▶ [Exercise details] Copy each line of the listing below where the word "between" turns up.
[Dataset records Boundary: Start]
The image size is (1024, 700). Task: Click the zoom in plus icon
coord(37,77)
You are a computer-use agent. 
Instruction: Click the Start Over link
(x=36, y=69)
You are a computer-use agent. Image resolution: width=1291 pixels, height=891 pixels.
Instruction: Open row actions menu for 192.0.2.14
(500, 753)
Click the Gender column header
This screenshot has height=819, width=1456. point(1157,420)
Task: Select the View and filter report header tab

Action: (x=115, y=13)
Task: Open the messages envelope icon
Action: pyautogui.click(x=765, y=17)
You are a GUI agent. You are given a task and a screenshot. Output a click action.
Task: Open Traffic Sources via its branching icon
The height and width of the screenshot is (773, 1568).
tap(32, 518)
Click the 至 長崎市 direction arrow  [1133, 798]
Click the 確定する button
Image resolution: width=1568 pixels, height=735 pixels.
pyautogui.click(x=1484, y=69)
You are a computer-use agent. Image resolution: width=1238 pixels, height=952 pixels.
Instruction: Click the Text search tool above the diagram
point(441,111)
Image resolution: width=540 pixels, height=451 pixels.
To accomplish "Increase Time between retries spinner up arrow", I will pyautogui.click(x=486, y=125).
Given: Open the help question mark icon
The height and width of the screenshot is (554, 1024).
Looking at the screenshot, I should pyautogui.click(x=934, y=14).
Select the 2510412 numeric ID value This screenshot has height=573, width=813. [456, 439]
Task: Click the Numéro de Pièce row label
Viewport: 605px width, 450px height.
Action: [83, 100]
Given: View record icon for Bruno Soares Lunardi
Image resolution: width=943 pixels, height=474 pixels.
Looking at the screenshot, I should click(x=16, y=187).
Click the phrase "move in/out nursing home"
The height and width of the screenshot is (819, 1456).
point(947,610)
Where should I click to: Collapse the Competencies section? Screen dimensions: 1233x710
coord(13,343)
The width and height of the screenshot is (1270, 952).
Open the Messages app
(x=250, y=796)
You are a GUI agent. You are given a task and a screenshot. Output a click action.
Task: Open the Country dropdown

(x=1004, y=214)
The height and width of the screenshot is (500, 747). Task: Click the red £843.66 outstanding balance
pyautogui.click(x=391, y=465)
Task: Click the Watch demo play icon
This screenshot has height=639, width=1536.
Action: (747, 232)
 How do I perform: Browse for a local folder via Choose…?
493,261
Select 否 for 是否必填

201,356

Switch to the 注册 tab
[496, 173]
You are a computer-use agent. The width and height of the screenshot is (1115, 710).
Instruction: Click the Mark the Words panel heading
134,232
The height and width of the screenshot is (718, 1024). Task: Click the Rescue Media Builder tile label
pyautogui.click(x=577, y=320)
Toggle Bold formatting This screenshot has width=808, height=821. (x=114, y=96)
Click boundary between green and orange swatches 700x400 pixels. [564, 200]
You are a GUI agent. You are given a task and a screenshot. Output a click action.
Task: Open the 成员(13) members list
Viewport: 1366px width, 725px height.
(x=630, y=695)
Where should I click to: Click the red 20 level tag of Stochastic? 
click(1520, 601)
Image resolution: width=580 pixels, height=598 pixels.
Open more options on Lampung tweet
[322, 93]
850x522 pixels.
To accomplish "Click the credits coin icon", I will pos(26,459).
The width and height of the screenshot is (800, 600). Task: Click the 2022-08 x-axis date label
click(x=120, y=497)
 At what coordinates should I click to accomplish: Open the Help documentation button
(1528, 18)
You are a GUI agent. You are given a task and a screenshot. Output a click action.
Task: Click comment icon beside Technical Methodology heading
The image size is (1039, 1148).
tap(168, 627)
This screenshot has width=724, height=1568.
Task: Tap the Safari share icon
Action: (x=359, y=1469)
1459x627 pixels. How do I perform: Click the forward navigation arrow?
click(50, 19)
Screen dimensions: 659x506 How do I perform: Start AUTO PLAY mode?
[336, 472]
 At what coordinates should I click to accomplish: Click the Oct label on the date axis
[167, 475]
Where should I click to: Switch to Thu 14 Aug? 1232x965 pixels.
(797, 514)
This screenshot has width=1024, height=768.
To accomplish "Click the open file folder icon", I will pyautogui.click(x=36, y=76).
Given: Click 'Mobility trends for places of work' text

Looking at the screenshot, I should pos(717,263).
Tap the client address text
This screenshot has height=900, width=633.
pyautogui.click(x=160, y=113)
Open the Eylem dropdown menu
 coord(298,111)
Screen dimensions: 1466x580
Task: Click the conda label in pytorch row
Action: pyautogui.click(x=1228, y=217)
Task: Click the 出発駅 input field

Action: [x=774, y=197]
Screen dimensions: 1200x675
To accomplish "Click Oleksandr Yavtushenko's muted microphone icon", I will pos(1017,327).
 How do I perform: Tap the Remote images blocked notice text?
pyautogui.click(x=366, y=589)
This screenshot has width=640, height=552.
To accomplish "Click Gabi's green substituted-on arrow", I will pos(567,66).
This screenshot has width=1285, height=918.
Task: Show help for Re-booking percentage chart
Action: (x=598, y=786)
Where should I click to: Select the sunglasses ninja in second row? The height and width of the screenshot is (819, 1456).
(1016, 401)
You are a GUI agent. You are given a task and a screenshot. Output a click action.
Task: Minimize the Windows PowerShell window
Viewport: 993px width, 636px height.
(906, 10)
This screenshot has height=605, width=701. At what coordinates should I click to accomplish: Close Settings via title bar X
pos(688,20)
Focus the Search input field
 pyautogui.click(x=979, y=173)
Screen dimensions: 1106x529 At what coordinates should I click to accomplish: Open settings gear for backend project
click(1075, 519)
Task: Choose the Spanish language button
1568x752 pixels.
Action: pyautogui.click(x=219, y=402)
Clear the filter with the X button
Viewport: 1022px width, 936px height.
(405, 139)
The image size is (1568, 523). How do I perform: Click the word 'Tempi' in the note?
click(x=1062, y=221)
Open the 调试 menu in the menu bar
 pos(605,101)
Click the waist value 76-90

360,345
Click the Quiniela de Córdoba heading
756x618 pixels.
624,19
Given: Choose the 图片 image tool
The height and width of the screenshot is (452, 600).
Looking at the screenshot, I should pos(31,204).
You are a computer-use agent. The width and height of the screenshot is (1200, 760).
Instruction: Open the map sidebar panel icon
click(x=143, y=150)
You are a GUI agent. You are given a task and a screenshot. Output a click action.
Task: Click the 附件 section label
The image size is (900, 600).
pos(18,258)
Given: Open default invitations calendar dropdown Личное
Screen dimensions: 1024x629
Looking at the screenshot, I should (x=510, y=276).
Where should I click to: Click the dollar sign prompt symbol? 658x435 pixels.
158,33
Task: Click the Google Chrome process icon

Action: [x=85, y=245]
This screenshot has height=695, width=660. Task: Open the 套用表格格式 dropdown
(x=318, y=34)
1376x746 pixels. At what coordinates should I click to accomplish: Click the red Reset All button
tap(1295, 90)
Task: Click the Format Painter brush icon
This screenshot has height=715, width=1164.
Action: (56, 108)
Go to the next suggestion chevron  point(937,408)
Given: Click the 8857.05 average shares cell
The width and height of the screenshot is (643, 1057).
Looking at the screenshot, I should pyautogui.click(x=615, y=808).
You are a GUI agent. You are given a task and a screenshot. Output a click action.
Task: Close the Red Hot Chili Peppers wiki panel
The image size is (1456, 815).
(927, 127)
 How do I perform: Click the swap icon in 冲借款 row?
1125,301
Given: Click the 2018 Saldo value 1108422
[Dataset records Boundary: End]
▶ [Answer for the task]
To accomplish "Increase Time between retries spinner up arrow", I will pyautogui.click(x=486, y=125).
Click boundary between green and orange swatches 700x400 pixels. [564, 200]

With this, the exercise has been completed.